Enabling Approximate Joint Sampling in Diffusion LMs
Parikshit Bansal, Sujay Sanghavi
TL;DR
This work tackles the mismatch between joint distributions and parallel sampling in masked diffusion language models by introducing ADJUST, a lightweight single-layer transformer that sits atop a frozen diffusion LM to realize approximate joint sampling. By performing one base forward pass followed by $K-1$ passes of the ADJUST layer, the method unmasked $K$ tokens per step in a way that conditions each token on the identities of previously unmasked tokens. Training minimizes the KL divergence between the true joint distribution $p_*$ and the ADJUST-driven approximation $p_{\text{ADJUST}}$, using trajectories from the base model’s denoising process. Empirically, ADJUST yields substantial gains in MAUVE and GSM8K across pretrained and instruction-tuned models, with four tokens per step achieving near joint-distribution quality while maintaining competitive throughput, and it outperforms naive parallel sampling on downstream tasks and on the ParallelBench benchmark.
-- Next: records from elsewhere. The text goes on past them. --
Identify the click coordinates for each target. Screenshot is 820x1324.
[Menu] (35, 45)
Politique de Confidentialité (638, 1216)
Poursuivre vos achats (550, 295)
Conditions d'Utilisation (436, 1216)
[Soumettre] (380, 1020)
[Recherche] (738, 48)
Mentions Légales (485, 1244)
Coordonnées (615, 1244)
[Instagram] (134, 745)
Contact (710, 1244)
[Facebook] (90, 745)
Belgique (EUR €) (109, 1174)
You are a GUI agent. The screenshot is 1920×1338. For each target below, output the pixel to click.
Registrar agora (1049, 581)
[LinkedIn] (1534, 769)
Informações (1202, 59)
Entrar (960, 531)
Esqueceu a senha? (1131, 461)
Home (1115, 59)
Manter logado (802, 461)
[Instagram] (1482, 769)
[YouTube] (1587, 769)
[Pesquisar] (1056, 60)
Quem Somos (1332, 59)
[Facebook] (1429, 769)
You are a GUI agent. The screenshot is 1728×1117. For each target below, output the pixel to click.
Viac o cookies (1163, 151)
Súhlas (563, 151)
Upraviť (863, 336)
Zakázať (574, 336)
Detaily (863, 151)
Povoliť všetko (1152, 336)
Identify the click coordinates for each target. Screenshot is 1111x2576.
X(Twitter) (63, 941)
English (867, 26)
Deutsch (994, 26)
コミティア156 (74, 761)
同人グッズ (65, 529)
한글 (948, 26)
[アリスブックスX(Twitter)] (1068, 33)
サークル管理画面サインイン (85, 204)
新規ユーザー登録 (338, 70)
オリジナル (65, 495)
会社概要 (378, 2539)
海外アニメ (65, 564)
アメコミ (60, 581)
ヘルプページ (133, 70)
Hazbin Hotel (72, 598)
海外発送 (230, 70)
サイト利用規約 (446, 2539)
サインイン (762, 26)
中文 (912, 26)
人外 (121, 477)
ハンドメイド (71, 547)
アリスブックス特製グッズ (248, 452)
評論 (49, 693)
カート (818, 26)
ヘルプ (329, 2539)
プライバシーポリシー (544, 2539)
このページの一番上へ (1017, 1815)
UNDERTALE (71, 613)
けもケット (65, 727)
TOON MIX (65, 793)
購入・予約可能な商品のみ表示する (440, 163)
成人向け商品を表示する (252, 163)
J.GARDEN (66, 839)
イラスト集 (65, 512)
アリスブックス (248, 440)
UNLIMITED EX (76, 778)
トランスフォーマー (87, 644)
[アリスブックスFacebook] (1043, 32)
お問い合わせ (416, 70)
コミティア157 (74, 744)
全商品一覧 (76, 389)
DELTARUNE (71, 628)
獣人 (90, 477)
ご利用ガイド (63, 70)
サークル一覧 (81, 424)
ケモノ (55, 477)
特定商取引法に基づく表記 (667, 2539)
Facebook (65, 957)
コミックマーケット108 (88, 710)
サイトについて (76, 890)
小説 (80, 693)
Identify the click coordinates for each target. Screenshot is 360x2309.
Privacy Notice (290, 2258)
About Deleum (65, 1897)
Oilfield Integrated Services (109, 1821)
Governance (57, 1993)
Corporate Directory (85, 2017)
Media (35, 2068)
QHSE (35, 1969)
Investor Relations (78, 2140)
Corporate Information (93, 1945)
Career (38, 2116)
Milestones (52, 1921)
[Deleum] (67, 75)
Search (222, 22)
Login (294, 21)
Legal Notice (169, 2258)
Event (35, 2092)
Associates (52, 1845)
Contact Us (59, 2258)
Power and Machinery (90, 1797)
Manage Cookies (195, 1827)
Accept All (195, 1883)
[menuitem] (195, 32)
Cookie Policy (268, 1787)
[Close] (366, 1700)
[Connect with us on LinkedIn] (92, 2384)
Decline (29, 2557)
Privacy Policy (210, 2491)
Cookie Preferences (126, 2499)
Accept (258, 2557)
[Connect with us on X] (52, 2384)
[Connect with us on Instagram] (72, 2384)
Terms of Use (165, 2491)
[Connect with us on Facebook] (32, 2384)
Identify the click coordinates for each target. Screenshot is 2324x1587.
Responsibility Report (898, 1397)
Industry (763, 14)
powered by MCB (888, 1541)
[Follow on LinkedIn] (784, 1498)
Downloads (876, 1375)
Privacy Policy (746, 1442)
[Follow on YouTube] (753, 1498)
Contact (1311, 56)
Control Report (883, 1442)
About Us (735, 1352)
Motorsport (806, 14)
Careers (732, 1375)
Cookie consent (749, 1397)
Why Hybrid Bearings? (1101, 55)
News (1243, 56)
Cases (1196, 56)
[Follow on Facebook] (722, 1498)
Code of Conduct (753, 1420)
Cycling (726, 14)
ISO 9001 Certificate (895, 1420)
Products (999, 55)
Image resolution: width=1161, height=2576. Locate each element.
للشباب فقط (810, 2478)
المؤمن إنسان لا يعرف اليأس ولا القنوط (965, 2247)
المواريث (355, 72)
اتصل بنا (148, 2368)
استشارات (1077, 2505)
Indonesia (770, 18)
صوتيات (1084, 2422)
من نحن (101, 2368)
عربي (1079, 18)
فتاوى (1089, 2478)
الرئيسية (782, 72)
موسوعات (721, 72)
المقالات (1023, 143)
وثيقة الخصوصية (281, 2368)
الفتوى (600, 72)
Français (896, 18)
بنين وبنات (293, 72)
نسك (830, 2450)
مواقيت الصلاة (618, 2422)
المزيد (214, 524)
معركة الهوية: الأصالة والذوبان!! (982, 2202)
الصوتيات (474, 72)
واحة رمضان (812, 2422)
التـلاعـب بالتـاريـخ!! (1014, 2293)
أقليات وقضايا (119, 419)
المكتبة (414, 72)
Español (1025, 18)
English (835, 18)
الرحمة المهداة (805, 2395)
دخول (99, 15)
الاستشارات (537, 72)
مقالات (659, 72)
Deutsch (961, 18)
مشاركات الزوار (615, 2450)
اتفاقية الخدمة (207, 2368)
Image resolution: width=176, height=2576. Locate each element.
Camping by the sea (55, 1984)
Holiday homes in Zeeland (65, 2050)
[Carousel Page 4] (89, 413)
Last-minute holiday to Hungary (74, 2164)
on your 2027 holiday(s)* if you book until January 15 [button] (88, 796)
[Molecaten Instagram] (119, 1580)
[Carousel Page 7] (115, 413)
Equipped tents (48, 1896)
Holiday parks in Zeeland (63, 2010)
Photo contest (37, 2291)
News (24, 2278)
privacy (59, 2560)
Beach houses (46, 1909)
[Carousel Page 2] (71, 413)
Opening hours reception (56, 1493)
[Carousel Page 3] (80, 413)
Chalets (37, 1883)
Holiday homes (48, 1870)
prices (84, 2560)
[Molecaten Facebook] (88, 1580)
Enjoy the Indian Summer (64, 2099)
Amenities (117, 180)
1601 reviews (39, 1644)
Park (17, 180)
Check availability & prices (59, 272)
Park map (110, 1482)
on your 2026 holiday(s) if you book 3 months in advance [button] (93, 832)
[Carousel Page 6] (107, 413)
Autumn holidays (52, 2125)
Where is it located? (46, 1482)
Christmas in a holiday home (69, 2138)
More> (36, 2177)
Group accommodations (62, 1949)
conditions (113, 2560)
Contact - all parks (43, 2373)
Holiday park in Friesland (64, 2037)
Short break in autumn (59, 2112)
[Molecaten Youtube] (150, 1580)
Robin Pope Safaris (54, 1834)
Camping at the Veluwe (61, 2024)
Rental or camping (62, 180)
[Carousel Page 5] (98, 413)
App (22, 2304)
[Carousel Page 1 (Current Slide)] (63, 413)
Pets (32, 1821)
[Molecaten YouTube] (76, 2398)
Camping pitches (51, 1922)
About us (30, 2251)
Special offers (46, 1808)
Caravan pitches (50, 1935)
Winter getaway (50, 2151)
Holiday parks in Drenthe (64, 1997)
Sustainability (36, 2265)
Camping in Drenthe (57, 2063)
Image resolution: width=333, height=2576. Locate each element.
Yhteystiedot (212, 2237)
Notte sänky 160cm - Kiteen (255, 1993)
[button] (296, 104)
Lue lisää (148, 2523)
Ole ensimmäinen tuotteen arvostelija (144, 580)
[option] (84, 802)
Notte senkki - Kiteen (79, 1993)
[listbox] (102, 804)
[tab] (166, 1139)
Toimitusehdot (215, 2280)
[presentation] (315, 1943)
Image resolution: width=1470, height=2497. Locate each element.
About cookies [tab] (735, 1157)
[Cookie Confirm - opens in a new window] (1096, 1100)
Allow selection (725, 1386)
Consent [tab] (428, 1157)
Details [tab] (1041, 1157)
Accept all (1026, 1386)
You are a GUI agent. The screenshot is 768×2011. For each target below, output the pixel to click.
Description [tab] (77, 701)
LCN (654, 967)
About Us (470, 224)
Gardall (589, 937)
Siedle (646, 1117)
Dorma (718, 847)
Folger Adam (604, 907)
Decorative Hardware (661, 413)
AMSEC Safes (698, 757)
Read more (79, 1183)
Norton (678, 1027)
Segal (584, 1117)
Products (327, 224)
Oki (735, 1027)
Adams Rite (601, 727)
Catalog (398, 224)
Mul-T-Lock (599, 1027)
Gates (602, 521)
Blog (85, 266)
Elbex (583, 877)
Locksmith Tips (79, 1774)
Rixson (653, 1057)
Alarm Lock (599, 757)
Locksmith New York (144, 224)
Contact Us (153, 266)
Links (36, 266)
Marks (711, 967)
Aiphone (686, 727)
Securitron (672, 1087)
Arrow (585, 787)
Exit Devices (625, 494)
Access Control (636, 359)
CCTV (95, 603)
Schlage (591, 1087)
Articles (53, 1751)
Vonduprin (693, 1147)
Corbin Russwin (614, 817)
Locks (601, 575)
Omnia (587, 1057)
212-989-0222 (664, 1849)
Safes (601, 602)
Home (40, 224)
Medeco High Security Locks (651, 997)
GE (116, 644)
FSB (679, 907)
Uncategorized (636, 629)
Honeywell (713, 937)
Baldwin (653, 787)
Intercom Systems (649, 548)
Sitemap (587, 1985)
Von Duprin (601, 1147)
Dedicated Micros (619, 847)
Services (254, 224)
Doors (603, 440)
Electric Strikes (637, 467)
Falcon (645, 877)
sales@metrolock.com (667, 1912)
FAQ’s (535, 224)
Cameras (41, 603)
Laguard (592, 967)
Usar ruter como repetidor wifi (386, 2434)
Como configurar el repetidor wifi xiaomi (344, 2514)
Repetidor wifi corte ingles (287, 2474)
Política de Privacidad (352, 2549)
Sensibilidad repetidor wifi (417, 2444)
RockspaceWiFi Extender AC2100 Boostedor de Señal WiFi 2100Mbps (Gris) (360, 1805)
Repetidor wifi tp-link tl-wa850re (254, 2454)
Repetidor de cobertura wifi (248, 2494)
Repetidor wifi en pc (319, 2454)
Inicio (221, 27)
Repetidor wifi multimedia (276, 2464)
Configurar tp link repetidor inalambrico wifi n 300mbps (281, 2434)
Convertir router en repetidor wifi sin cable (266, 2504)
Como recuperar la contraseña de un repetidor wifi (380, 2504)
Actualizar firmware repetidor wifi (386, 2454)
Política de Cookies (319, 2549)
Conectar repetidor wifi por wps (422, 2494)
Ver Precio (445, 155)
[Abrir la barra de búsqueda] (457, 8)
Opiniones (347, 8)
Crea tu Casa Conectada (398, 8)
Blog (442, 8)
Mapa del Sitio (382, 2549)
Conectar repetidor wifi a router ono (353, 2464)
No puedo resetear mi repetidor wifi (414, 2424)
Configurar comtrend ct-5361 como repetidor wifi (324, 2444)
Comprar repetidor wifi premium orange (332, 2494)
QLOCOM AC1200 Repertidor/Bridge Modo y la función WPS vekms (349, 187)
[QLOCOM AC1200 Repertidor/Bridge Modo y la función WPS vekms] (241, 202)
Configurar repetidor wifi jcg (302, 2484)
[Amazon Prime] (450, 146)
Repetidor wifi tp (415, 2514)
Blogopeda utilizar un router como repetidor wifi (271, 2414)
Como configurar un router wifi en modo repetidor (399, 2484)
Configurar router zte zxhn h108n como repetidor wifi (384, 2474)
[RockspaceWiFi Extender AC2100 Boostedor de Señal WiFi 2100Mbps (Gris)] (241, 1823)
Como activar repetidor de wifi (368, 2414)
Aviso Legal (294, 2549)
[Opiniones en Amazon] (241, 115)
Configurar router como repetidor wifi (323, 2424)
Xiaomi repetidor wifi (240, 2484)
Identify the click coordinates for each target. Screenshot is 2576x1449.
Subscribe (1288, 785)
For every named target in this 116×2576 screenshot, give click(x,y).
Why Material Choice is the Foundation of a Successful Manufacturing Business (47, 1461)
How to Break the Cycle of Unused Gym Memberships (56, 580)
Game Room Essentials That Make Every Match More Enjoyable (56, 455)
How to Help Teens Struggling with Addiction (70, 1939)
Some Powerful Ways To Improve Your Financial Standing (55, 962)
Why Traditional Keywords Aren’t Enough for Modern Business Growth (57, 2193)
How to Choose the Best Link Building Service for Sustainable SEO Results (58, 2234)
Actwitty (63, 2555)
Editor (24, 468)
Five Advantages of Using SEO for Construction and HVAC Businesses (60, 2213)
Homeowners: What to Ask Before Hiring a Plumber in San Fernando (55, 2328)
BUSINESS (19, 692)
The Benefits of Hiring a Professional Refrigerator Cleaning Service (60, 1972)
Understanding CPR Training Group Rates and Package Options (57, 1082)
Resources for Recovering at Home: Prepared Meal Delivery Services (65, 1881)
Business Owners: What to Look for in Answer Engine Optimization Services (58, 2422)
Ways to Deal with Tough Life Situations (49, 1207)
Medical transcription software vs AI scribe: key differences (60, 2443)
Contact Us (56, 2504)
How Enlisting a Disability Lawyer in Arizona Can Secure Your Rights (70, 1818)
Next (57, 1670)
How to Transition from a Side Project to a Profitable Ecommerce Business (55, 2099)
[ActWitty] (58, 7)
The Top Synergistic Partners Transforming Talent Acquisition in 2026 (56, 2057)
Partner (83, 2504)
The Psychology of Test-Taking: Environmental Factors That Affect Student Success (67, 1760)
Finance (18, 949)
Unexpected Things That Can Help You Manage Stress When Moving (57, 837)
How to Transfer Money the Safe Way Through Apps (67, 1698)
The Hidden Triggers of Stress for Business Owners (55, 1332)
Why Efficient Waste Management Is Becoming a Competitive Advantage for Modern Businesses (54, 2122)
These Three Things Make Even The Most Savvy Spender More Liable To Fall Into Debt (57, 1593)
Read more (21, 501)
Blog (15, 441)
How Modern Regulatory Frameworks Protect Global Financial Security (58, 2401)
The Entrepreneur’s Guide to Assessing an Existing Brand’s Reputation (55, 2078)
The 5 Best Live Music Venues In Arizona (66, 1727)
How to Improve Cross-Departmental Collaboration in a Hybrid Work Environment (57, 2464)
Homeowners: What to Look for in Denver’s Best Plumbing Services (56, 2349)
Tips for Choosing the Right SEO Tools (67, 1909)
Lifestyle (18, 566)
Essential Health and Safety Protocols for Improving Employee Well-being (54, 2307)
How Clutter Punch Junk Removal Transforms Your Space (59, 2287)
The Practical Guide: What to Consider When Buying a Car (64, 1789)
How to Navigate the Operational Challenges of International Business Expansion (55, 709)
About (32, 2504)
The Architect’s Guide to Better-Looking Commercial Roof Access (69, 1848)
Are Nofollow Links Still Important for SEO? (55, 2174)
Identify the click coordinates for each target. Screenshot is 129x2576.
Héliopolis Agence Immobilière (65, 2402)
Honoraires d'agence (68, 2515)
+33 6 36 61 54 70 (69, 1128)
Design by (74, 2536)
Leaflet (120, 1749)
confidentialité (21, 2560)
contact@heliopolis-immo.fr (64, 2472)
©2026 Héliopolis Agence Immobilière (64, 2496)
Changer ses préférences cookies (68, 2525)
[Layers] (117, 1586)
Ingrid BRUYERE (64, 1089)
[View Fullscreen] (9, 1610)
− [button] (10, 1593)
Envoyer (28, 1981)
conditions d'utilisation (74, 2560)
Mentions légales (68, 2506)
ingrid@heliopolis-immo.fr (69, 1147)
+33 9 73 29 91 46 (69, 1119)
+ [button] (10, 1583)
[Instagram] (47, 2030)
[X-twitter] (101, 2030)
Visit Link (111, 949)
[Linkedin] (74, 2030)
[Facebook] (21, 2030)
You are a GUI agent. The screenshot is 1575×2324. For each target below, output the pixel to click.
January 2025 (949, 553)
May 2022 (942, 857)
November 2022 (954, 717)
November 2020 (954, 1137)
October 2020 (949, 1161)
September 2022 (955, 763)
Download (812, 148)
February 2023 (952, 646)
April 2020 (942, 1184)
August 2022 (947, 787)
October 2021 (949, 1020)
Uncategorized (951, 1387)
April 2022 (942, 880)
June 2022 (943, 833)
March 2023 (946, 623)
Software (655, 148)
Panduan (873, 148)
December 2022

The approach offers a practical path to faster diffusion-based generation without external autoregressive verifications, potentially enabling more efficient deployment of diffusion LMs in real-world applications.
Abstract
In autoregressive language models, each token is sampled by conditioning on all the past tokens; the overall string has thus been sampled from the correct underlying joint distribution represented by the model. In contrast, masked diffusion language models generate text by unmasking tokens out of order and potentially in parallel. Generating an overall string sampled from the correct underlying joint distribution would (again) require exactly one token unmasking in every full-model forward pass. The more tokens unmasked in parallel, the further away the string is from the true joint; this can be seen in the resulting drop in accuracy (but, increase in speed). In this paper we devise a way to {\em approximately} sample multiple tokens from the joint distribution in a single full-model forward pass; we do so by developing a new lightweight single-layer ``sampler" on top of an existing large diffusion LM. One forward pass of the full model can now be followed by multiple forward passes of only this sampler layer, to yield multiple unmasked tokens. Our sampler is trained to mimic exact joint sampling from the (frozen) full model. We show the effectiveness of our approximate joint sampling for both pretrained-only (Dream-7B-Base, Llada-7B-Base) and instruction-tuned (Dream-7B-Instruct, Dream-7B-Coder) models on language modeling and math \& coding tasks. When four tokens are unmasked for each full-model denoising step, our sampling algorithm achieves a MAUVE score of 0.87 (vs marginal baseline of 0.31) with respect to the true joint distribution.